Duplicated rows (and missing rows) when SELECTing with ORDER BY

(1) By Marius Shekow (marius.shekow) on 2021-06-30 17:17:49 [link] [source]

Hi,

I have a SQLite database (created with Python 3.7's sqlite3 module) with a table called files that has several columns, many of them having a unique constraint. I think I found a terrible SQLite bug, and it has nothing to do with Python: I can reproduce the bug with the sqlite3.exe obtained from the official download page.

Steps to reproduce:

When I export the files table content as CSV file (as described here), using a simple SELECT * FROM files query, I get a CSV file with 18623 rows (+1 header row), where the values of the rows are unique (following the constraints). Everything looks as expected.
When I export the files table as CSV again, this time using SELECT * FROM files ORDER BY path ASC (where path is a TEXT column with a unique constraint), not only does the CSV file suddenly use "pipe" as delimiter (instead of "comma"), but the CSV now only contains 18622 rows (1 row is missing), and actually several entries are complete duplicates. For instance, the 1285'th and 1242'th row in the CSV file have the exact same content (including the primary key ID column).

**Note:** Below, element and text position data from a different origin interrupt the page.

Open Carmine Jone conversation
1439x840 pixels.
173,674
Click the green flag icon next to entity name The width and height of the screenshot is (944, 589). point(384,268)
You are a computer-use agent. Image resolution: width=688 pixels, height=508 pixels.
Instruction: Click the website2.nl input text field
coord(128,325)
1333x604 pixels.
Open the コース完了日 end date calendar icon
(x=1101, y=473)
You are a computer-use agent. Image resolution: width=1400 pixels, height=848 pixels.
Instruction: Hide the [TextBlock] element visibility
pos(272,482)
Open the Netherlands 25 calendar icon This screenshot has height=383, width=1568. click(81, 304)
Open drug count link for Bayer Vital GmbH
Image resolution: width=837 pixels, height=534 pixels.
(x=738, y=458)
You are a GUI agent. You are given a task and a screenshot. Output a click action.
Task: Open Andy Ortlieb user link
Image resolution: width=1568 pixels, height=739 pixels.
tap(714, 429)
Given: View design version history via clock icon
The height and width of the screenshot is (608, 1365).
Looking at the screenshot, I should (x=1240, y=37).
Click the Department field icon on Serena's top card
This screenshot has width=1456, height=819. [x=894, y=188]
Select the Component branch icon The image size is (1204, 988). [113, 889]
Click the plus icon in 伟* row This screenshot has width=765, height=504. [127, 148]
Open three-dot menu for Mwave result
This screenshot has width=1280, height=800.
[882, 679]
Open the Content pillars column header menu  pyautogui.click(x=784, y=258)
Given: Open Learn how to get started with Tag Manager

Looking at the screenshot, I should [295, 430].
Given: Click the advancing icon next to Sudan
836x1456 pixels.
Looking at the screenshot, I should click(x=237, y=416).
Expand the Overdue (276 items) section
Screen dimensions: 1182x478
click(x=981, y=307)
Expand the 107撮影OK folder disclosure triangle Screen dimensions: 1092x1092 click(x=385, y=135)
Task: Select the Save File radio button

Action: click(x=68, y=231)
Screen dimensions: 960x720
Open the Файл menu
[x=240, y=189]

I'm willing to share the database file, but I won't upload it to the WWW for everyone to see, as it contains sensitive information. Feel free to contact me directly, or let me know other ways how to send you the file (in case you need it at all).

Best regards, Marius

(2) By Domingo (mingodad) on 2021-06-30 17:47:06 in reply to 1 [link] [source]

In cases like your why not scramble the data and see if the problem remain there so you can publish it ?

Example:
====
id, name, age, nationality
1, DUDE, 24, UK
2, CARL, 12, SP
====

Scramble to (for numbers not unique use randon):
====
id, f2, f3, f4
1, f21, 8902, f41 
2, f22, 1092, f42 
====

(3) By David Raymond (dvdraymond) on 2021-06-30 18:09:46 in reply to 1 [link] [source]

What does pragma integrity_check; return?

(4.1) By Harald Hanche-Olsen (hanche) on 2021-06-30 21:13:24 edited from 4.0 in reply to 1 [source]

Assuming the database file is corrupted, as seems likely (see the answer by David Raymond), you may be able to recover it using the .recover command of the sqlite shell:

sqlite3 original.db .recover | sqlite3 new.db

Run .help recover in the interactive shell to see some possibly useful options.

But after any database corruption, you should view the recovered data with some skepticism.

(5) By Marius Shekow (marius.shekow) on 2021-07-01 05:59:56 in reply to 4.1 [link] [source]

Thank you David and Harald. PRAGMA integrity_check; revealed that some rows were simply missing in the respective indices, the output being something like:

row 10828 missing from index path_index
row 10828 missing from index sqlite_autoindex_files_2
row 10829 missing from index path_index
row 10829 missing from index sqlite_autoindex_files_2
....
wrong # of entries in index path_index
wrong # of entries in index sqlite_autoindex_files_2

As suggested, the recover command was able to repair the database without data loss (although a REINDEX command should have been sufficient as well, in this particular case). Interestingly, the encoding of special chars got broken in the new.db file, not sure why.